- Task details: Every line of the following records that includes "arrow" should be copied.

--- Records supplied Enclosed Below ---

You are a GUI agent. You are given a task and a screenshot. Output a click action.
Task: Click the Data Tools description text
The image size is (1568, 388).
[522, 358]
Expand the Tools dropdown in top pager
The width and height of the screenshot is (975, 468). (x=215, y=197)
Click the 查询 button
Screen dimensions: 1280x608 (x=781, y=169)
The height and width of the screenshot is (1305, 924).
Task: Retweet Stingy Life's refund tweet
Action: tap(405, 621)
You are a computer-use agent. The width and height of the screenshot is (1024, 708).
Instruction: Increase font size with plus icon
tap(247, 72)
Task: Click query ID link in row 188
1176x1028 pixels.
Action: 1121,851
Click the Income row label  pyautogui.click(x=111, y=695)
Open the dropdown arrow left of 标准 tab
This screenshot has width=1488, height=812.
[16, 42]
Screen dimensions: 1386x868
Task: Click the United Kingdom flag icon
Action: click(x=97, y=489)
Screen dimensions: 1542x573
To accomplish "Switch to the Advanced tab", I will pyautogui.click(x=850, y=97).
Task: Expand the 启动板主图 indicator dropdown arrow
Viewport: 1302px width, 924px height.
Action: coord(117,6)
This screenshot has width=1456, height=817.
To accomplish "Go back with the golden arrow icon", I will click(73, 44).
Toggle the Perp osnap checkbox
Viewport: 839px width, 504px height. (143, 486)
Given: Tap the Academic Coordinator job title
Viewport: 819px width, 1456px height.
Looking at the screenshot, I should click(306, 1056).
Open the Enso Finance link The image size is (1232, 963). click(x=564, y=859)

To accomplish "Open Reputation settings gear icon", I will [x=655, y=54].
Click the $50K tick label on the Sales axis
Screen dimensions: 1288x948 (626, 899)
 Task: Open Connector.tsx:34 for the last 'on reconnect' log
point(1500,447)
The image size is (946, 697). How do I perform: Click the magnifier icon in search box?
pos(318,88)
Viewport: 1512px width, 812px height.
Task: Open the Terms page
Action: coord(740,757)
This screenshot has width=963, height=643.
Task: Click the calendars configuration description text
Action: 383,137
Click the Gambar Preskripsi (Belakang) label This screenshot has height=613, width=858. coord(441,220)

--- End of Enclosed Records supplied ---

- Solution:
Open the dropdown arrow left of 标准 tab
Task: Expand the 启动板主图 indicator dropdown arrow
To accomplish "Go back with the golden arrow icon", I will click(73, 44).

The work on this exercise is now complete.